> [SELECTED EXTRACT]:
******************************

Employees Included Only Once. The ERC does not apply to any employee for which a credit has been allowed under IRC Section 51 (Work Opportunity Credit Program).
Counting Employees for the 100 Employee Test
To define “full-time” for purposes of the 100-employee test, ERC provisions refer to IRC Section 4980H, which states that “full-time employee” means, with respect to any month, an employee who is employed on average at least 30 hours of service per week.
To determine if the employee meets the 30-hour rule, Section 4980H regulations provide that, with respect to hourly employees, employers are required to calculate actual hours of service from records of hours worked. For non-hourly employees, employers should use one of the following methods:
- Actual hours worked from service records,
- A days-worked equivalency, where the employee is credited with eight hours for each day for which the employee would be credited with at least one hour of service,
- A weeks-worked equivalency, where the employee is credited with 40 hours of service for each week for which the employee would be credited with at least one hour of service.
Full-time equivalents treated as full-time employees. IRC 4980H also addresses “full-time equivalents.” It indicates that for purposes of determining the number of full-time employees, in addition to the number of full-time employees for any month, an employer also includes for such month a number of full-time employees determined by dividing the aggregate number of hours of service of employees who are not full-time employees for the month by 120.
For employers who are related through ownership to other employers, measuring the number of full-time employees for the application of the 100-employee test can be complex. Aggregations rules apply that treat multiple employers as a single employer for purposes of the test. The determination depends on the degree of relationship between the employer and other related businesses. These rules include situations involving parent-subsidiary corporation relationships, brother-sister corporation relationships, businesses with a common owner(s), and unincorporated businesses under common control. We suggest that you consult with tax advisors who are familiar with the aggregation rules before claiming the credit.

******************************

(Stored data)
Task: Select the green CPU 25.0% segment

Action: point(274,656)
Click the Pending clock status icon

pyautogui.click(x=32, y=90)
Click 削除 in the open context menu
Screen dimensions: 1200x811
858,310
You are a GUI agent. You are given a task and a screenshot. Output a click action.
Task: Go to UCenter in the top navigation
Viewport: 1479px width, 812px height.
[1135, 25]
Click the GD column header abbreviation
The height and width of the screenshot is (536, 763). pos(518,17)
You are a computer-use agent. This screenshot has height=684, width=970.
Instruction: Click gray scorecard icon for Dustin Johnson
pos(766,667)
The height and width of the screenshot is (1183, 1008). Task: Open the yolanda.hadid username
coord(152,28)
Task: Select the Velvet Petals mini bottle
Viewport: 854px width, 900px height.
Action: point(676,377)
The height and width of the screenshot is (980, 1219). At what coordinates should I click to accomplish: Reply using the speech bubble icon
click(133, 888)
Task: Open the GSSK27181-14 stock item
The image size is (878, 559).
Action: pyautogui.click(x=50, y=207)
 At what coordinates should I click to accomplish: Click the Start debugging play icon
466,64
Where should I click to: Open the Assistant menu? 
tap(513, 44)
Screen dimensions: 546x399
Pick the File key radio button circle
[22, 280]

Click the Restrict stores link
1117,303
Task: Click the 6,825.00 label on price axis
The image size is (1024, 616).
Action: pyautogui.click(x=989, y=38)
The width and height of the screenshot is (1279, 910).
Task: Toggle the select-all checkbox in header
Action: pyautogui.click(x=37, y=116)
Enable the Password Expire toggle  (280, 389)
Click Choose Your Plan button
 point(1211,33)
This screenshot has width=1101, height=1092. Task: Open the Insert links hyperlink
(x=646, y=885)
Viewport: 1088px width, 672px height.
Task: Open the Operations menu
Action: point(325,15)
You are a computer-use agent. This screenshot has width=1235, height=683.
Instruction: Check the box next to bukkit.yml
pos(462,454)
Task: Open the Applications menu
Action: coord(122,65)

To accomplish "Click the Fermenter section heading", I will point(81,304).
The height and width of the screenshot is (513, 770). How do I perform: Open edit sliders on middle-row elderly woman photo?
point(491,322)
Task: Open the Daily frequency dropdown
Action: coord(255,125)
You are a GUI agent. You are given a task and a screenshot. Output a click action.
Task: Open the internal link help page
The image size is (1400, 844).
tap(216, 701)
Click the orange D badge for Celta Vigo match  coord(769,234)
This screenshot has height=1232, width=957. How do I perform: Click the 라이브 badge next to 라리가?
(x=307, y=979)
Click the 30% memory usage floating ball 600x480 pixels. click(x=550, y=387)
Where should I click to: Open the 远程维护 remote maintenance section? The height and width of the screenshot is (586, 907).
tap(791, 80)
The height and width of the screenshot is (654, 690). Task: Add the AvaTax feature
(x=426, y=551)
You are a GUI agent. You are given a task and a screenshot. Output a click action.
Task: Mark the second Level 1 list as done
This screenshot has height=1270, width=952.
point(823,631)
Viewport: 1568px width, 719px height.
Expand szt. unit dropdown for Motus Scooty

******************************

> [TASK 1]:
Answer these about the text on counting employees for the ERC:
(a) Under the days-worked equivalency, how many hours is an employee credited with for each qualifying day?
(b) By what number are the total hours of service of employees who are not full-time divided to find full-time equivalents?
(c) Which IRC section covers the Work Opportunity Credit Program?
> [TASK 2]: Please write out the part of the text on counting employees for the ERC from "To determine if" up to and including "hour of service.".
> [TASK 3]: Write what comes next in the text on counting employees for the ERC, picking up after its final sentence.

> [FINAL ANSWER 1]:
(a) Eight hours.
(b) 120.
(c) IRC Section 51.

> [FINAL ANSWER 2]:
To determine if the employee meets the 30-hour rule, Section 4980H regulations provide that, with respect to hourly employees, employers are required to calculate actual hours of service from records of hours worked. For non-hourly employees, employers should use one of the following methods:
- Actual hours worked from service records,
- A days-worked equivalency, where the employee is credited with eight hours for each day for which the employee would be credited with at least one hour of service,
- A weeks-worked equivalency, where the employee is credited with 40 hours of service for each week for which the employee would be credited with at least one hour of service.

> [FINAL ANSWER 3]:
Wages paid to employees who are “related” to the business (i.e., owner-employees) are not eligible for the credit program. Again, complex relationship rules apply. Disqualifying relationships include the following:
- If the employer is a corporation, an individual who owns, directly or indirectly, more than 50% in the value of the outstanding stock of the corporation.
- If the employer is an entity other than a corporation, any individual who owns, directly or indirectly, more than 50% of the capital and profits interests in the entity.
Note that “indirect” ownership means that for purposes of this test, ownership held by an individual can include ownership of other related parties (i.e., entities the individual owns an ownership interest, and other related individuals).
Rules similar to those listed above apply in the case where the business is held in a trust or estate (i.e., beneficiaries, grantors, or fiduciaries or related to any of those), or a sole proprietor (i.e., children, dependents, siblings, parents, in-laws and spouses of the owner of the business). A full discussion of the related party rules is beyond the scope of this article. As mentioned above, the related party rules are often complex and difficult to apply. Consultation with tax advisors familiar with these rules is advised before claiming the credit.
Third Party Employers
Credits allowed under the credit program apply to certified profession employer organizations (CPEO).
Credits Reduce Deductible Wages
No federal income tax deduction is allowed for the amount of wages that equals any credit claimed under the ERC. For this reason (and others, i.e., complexity, etc.), employers are allowed to elect out of the ERC.